0

Possible Duplicate:
How can I get dynamically web content using Perl?

I've been reviewing ways to get javascript to execute on webpages but don't fully understand some of the solutions.

I'm going to use TechCrunch as an example. If you check out an article on TechCrunch, you'll see at the top of each page, they have a visual to show how many tweets, likes, comments, have been done for that page.

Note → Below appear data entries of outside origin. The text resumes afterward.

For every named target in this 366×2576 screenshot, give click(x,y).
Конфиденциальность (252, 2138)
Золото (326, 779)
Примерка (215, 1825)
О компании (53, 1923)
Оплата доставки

If I wanted to scrape this page and gather that information, is there a solution for this in perl?

I've looked at the WWW::Scripter and the WWW::Mechanize::Plugin::JavaScript. Possibly it's because I don't fully understand what is provided with them. But is there a way for me to pass in a URL and have it run the javascript on the page, as a browser would, without having to pass variables, or anything else special to get it to execute.

Community
  • 1
  • 1
user985590
  • 41
  • 1
  • 2
  • 6
  • OR http://stackoverflow.com/questions/2655034/how-can-i-use-perl-to-grab-text-from-a-web-page-that-is-dynamically-generated-wi – epascarello Oct 15 '12 at 16:19
  • Note that if you do find a way of scraping techcrunnch's page and they catch you doing it, they will do everything they can, technologically if not legally, to put you out of business. – Paul Tomblin Oct 15 '12 at 16:22
  • Thanks for the other links. I'll look at those and close this question if need be. For some reason they didn't come up in my searches :(. @Paul I fully understand the legalities of scraping pages. I used TechCrunch as an example. Your answer doesn't really apply to what's being asked. – user985590 Oct 15 '12 at 17:15

1 Answers1

0

This is very difficult to do. You would essentially have have your Perl run a full-on browser engine that loads and runs the desired page and then detect when the page is loaded, you would somehow have to reach into that browser engine to get access to the DOM (probably with injected javascript) to read out values from that page. It is this complicated because the data you want is not present in the page HTML, it is inserted in the page via javascript.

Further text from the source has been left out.